In https://gitlab.com/gitlab-org/gitlab-ce/commit/577812948dd25129e363862cfcb6d9d21d168cc2 we introduced several checks to ensure that the user had enough access level to access the issuable object. Nevertheless, those checks introduced some additional and heavy queries. The current query and the original one are:
-- Current query in master
SELECT "issues".*
FROM "issues"
INNER JOIN "projects" ON "projects"."id" = "issues"."project_id"
LEFT JOIN project_features ON projects.id = project_features.project_id
WHERE (issues.confidential IS NOT TRUE
OR (issues.confidential = TRUE
AND (issues.author_id = 64248
OR EXISTS
(SELECT TRUE
FROM issue_assignees
WHERE user_id = 64248
AND issue_id = issues.id)
OR issues.project_id IN
(SELECT "projects"."id"
FROM "projects"
INNER JOIN "project_authorizations" ON "projects"."id" = "project_authorizations"."project_id"
WHERE "project_authorizations"."user_id" = 64248
AND (project_authorizations.access_level >= 20)))))
AND (EXISTS
(SELECT 1
FROM "project_authorizations"
WHERE "project_authorizations"."user_id" = 64248
AND (project_authorizations.project_id = projects.id))
OR projects.visibility_level IN (20))
AND ((projects.visibility_level > 0
AND ("project_features"."issues_access_level" IS NULL
OR "project_features"."issues_access_level" >= (20)

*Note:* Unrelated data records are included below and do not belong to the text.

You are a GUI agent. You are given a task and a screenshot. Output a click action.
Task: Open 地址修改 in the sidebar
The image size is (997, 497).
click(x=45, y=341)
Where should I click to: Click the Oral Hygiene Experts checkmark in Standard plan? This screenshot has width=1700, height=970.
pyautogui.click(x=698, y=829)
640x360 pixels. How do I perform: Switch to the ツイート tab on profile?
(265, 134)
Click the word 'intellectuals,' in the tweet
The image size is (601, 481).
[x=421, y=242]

OR ("project_features"."issues_access_level" = 10
AND EXISTS
(SELECT 1
FROM "project_authorizations"
WHERE "project_authorizations"."user_id" = 64248
AND (project_authorizations.project_id = projects.id)

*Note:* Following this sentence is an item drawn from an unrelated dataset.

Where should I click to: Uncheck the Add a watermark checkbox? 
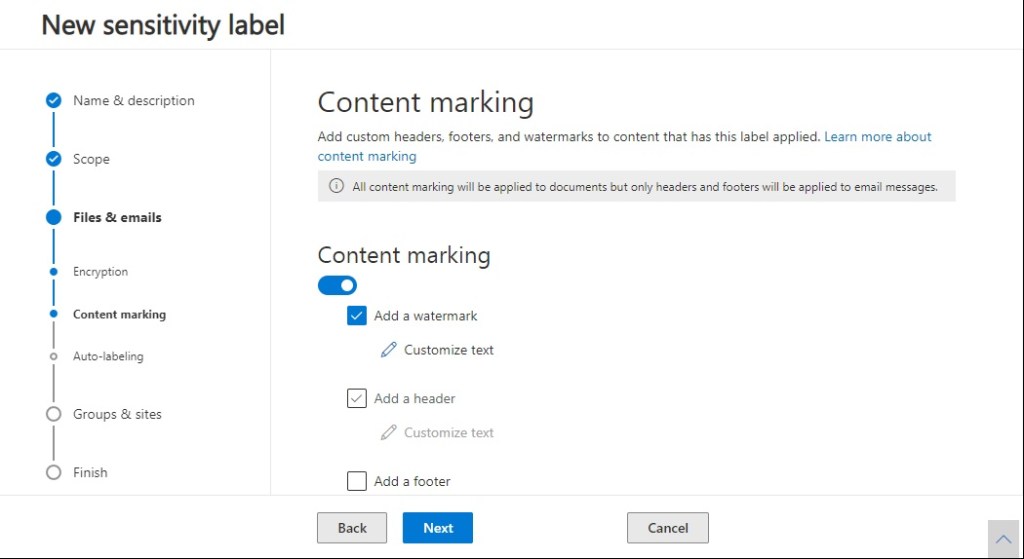pyautogui.click(x=357, y=316)
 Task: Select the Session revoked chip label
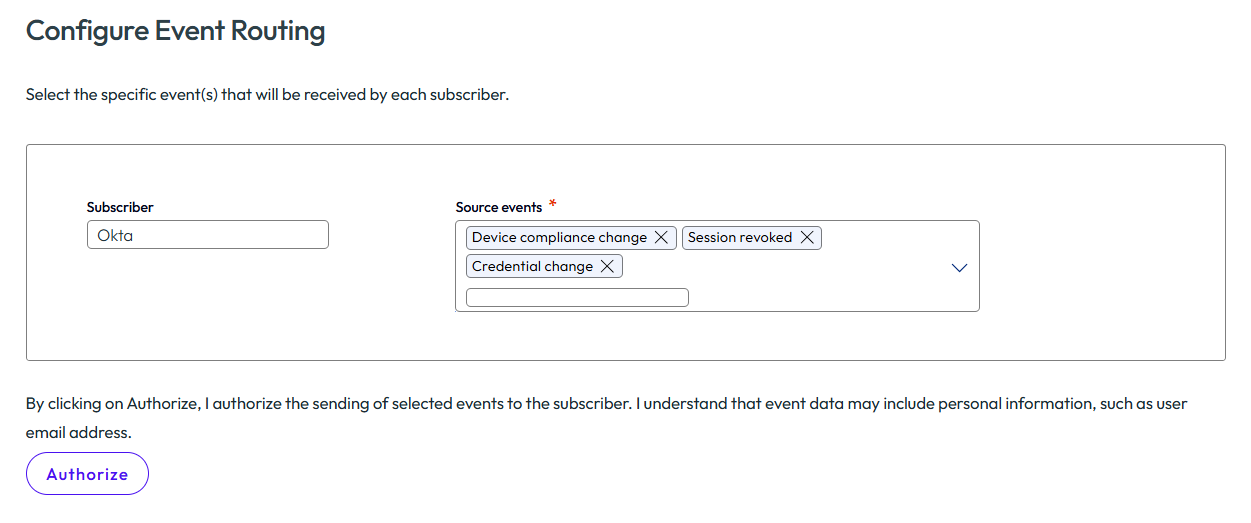click(x=740, y=238)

AND (project_authorizations.access_level >= 10)))))
OR (projects.visibility_level = 0
AND ("project_features"."issues_access_level" IS NULL
OR "project_features"."issues_access_level" >= 10)
AND EXISTS
(SELECT 1
FROM "project_authorizations"
WHERE "project_authorizations"."user_id" = 64248
AND (project_authorizations.project_id = projects.id)

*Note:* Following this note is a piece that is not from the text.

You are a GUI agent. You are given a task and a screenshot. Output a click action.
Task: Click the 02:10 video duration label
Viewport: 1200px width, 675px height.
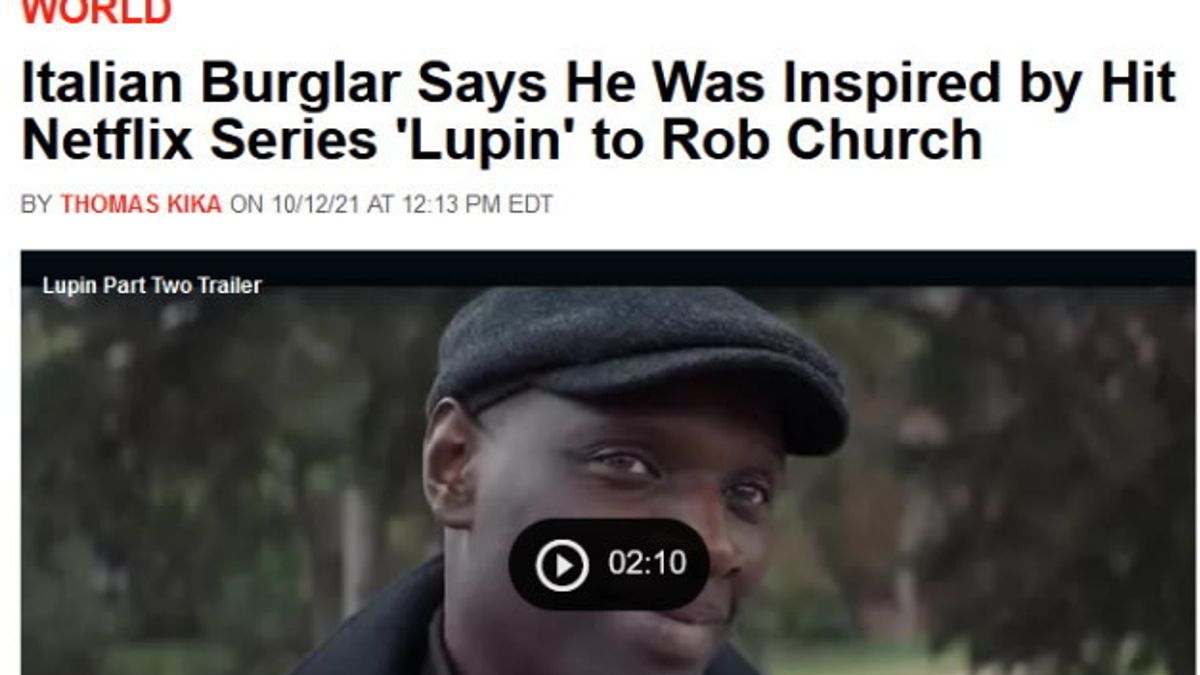click(647, 563)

AND (project_authorizations.access_level >= 10))))
AND ("issues"."title" ILIKE '%amex%'
OR "issues"."description" ILIKE '%amex%')
ORDER BY updated_at DESC
Query plan: https://explain.depesz.com/s/mwfn
-- Original query before min_access_level change
SELECT "issues".*
FROM "issues"
INNER JOIN "projects" ON "projects"."id" = "issues"."project_id"
LEFT JOIN project_features ON projects.id = project_features.project_id
WHERE (issues.confidential IS NOT TRUE
OR (issues.confidential = TRUE
AND (issues.author_id = 64248
OR EXISTS
(SELECT TRUE
FROM issue_assignees
WHERE user_id = 64248
AND issue_id = issues.id)
OR issues.project_id IN
(SELECT "projects"."id"
FROM "projects"
INNER JOIN "project_authorizations" ON "projects"."id" = "project_authorizations"."project_id"
WHERE "project_authorizations"."user_id" = 64248
AND (project_authorizations.access_level >= 20)))))
AND (EXISTS
(SELECT 1
FROM "project_authorizations"
WHERE "project_authorizations"."user_id" = 64248
AND (project_authorizations.project_id = projects.id))
OR projects.visibility_level IN (20))
AND ("project_features"."issues_access_level" IN (NULL, 20, 30)
OR ("project_features"."issues_access_level" = 10
AND EXISTS
(SELECT 1
FROM "project_authorizations"
WHERE "project_authorizations"."user_id" = 64248
AND (project_authorizations.project_id = projects.id))))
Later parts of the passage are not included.